Stadtarchiv-Einsturz: Das Kölner Beben

Historische Papiere im Wert von 400 Millionen Euro sind unter Schutt begraben. Und immer noch werden vor allem zwei Menschen vermisst. Etwas anderes allerdings wird allmählich offenbar: der Grund des Unglücks.

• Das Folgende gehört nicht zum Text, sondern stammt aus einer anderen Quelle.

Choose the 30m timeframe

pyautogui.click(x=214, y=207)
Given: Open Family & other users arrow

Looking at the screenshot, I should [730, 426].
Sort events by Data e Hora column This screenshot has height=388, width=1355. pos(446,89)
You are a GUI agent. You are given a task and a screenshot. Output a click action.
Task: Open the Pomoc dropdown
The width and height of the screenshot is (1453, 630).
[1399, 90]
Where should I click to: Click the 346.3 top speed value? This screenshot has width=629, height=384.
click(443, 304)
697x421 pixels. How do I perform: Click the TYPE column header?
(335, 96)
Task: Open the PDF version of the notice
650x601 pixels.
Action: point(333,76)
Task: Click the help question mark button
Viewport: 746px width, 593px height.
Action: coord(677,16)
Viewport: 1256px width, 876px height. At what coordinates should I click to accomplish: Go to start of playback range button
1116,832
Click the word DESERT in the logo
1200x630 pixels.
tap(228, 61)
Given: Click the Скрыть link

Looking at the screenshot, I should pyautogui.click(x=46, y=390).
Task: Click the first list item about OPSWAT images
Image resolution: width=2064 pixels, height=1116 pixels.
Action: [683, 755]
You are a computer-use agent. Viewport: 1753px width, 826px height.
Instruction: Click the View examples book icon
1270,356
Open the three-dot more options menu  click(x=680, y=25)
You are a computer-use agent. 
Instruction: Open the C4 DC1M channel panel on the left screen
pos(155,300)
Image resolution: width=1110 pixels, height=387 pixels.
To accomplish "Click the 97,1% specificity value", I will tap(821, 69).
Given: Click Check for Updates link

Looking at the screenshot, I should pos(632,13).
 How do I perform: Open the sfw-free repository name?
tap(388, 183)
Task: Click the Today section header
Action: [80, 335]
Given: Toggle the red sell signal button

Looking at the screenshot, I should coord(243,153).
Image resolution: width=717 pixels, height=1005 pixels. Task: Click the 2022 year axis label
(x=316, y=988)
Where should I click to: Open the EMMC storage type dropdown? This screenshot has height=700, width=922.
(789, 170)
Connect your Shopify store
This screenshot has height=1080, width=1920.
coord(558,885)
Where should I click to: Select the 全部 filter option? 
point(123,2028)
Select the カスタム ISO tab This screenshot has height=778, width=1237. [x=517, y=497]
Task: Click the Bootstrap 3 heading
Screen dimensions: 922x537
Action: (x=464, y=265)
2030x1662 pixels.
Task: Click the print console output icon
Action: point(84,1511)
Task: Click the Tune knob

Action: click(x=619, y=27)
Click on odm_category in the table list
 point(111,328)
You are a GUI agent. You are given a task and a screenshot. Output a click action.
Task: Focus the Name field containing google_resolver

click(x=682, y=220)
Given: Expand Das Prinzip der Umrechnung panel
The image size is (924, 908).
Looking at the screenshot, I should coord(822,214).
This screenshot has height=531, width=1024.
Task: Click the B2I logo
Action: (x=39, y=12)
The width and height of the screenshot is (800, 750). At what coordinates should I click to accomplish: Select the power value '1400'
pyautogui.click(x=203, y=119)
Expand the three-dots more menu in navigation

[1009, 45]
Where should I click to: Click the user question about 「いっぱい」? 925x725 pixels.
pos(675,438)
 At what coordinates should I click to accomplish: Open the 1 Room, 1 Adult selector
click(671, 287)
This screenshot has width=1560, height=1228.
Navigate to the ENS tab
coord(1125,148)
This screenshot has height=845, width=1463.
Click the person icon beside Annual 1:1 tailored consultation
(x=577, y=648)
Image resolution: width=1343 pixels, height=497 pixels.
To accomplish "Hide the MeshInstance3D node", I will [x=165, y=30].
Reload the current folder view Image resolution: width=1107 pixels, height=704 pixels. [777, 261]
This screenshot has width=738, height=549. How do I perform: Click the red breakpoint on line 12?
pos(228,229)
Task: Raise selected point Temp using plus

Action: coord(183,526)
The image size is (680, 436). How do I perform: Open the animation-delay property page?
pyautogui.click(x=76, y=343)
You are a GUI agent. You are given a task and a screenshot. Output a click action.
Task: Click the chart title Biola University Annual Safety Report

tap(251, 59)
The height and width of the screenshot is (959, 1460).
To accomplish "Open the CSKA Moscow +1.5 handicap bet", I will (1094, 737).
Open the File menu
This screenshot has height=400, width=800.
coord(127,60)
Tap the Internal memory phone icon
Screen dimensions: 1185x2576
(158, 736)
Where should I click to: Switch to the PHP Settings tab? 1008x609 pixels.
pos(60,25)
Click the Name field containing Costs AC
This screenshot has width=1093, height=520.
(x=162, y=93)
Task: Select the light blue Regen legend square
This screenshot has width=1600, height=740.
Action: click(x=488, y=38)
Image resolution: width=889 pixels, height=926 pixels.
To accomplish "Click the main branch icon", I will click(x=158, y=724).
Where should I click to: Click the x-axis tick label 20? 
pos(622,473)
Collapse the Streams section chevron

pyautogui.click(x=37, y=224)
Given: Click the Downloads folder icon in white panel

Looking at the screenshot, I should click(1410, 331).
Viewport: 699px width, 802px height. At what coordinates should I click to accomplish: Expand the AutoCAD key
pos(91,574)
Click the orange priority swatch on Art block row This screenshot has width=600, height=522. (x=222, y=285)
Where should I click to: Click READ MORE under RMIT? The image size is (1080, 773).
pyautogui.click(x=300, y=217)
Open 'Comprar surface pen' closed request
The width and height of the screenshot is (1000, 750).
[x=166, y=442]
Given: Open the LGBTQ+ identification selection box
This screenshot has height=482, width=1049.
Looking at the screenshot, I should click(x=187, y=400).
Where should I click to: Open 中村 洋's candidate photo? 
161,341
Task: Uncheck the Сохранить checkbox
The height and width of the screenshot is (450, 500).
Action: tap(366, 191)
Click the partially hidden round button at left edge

Am Karthäuserhof wird weitergearbeitet. Die Mittagspause ist beendet, die Männer mit den neongelben Schutzwesten über den schwarzen Overalls klettern wieder hinab in die Tiefe und werkeln weiter an dem, was künftig eine U-Bahn-Station im „Vringsveedel“, Ecke Severinstraße, werden soll. Der Bautrupp wirkt ein wenig bizarr, wenn man gerade aus dem etwa 300 Meter entfernten Gebiet kommt, an dem vorgestern noch das Gebäude des Historischen Stadtarchivs von Köln gestanden hat und heute nur noch ein Trümmerhaufen liegt, ein riesiger Trümmerhaufen.

Aber es muss ja weitergehen, vorerst, denn: „Der Bau sichert die verkehrstechnische Zukunft der Rheinmetropole und liefert zugleich faszinierende Einblicke in die Vergangenheit der Stadt“, so steht es zumindest am Bauzaun.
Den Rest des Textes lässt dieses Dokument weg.